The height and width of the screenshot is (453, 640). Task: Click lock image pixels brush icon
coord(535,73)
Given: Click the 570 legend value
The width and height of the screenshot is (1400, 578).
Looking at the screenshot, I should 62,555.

==

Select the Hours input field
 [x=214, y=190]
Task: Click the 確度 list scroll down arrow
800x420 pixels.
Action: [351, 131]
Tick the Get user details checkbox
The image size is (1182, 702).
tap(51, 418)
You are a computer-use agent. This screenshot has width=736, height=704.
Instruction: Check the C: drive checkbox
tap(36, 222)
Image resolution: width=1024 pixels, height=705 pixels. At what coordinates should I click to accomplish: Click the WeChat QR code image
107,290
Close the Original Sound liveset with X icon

--

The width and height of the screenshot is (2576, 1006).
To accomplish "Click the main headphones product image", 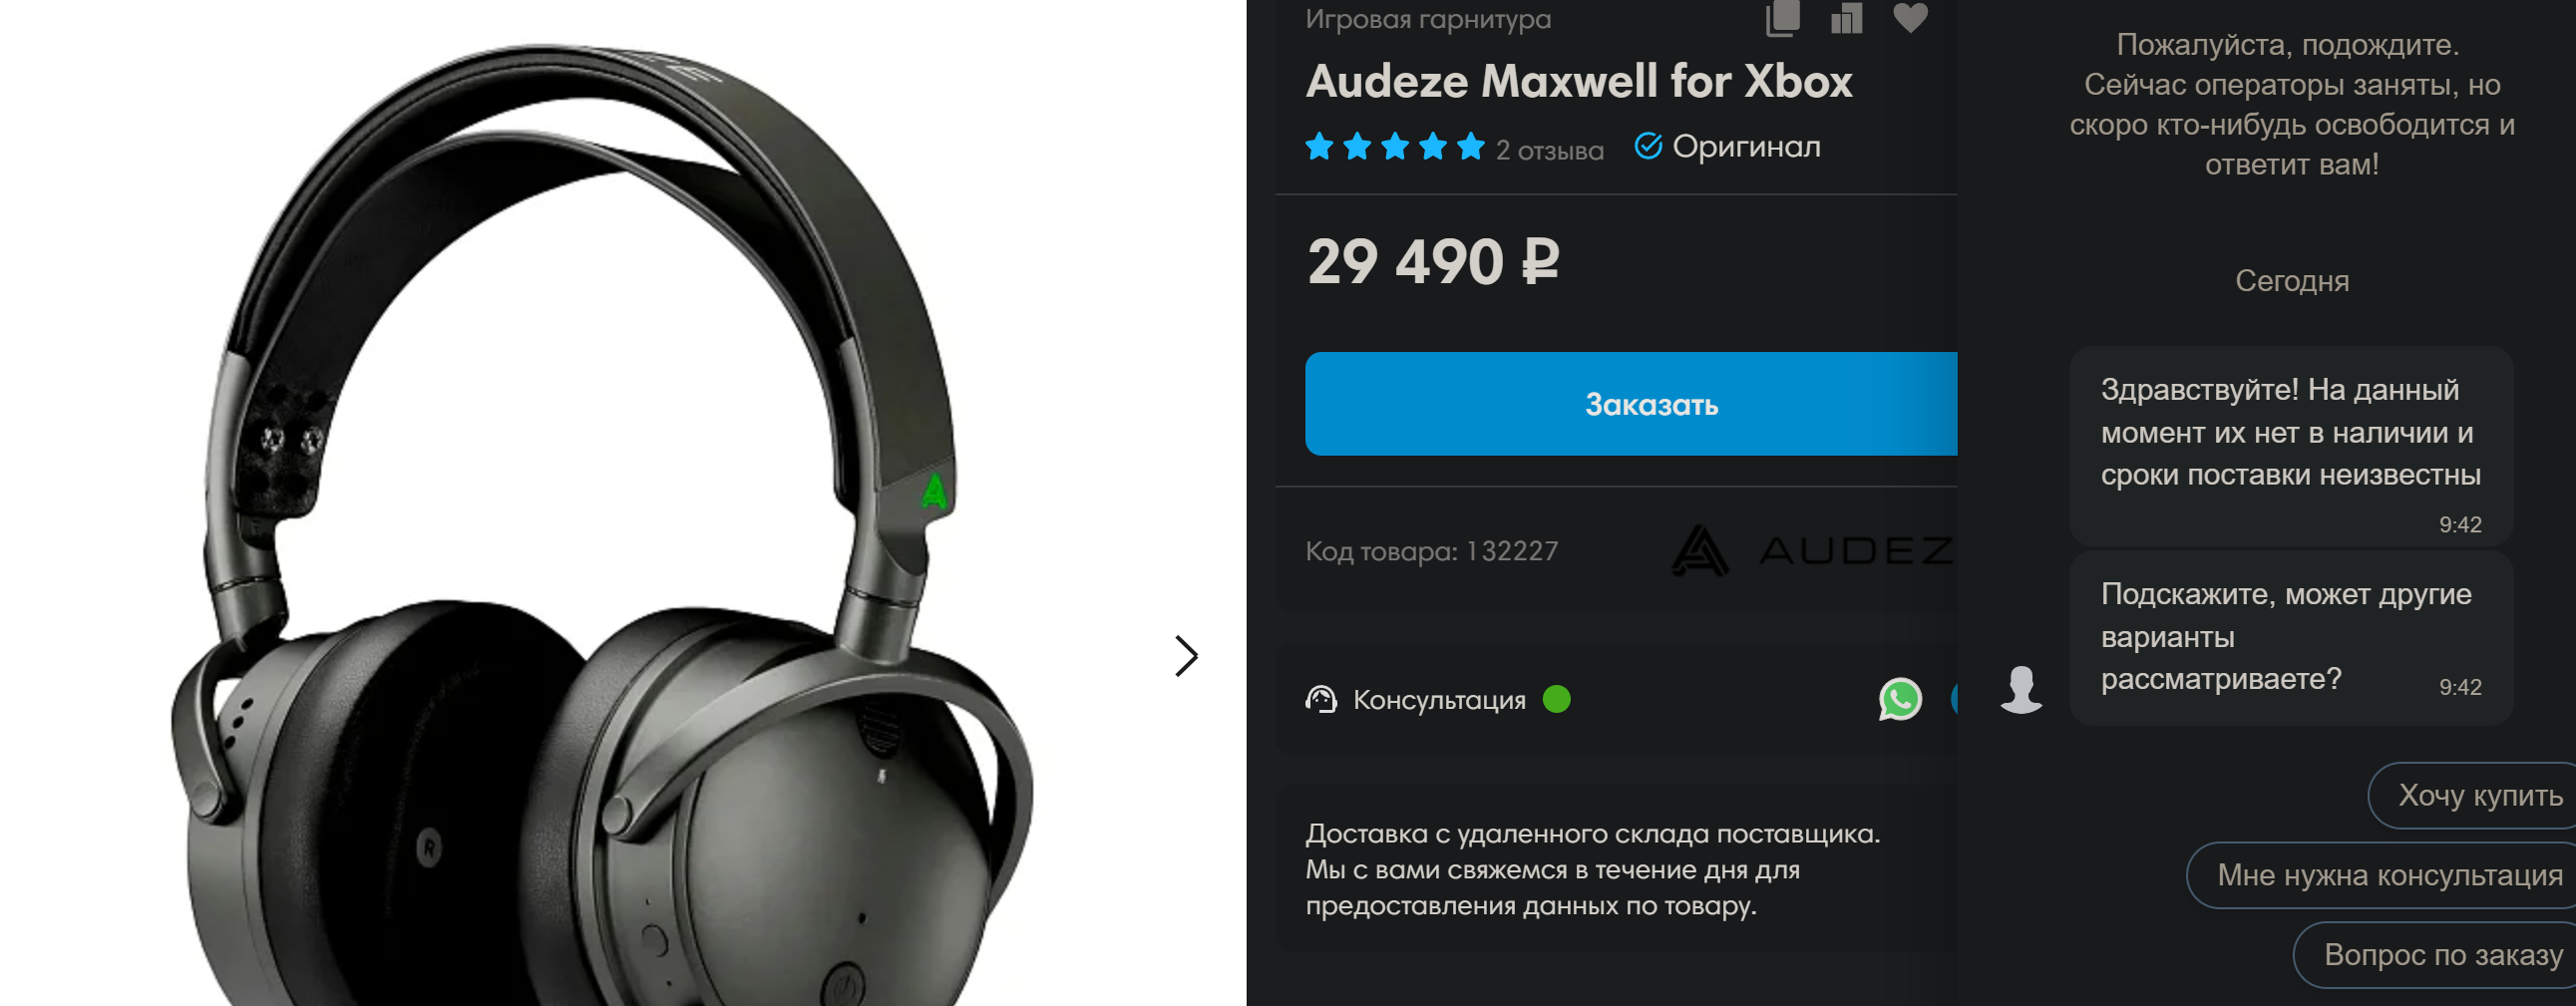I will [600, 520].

Problem
Give back, unchanged, the run of lines in the listing above that begins at the line containing "You are a computer-use" and ends at the line containing "Close the Original Sound liveset with X icon", both included.

Answer to the problem
You are a computer-use agent. This screenshot has width=736, height=704.
Instruction: Check the C: drive checkbox
tap(36, 222)
Image resolution: width=1024 pixels, height=705 pixels. At what coordinates should I click to accomplish: Click the WeChat QR code image
107,290
Close the Original Sound liveset with X icon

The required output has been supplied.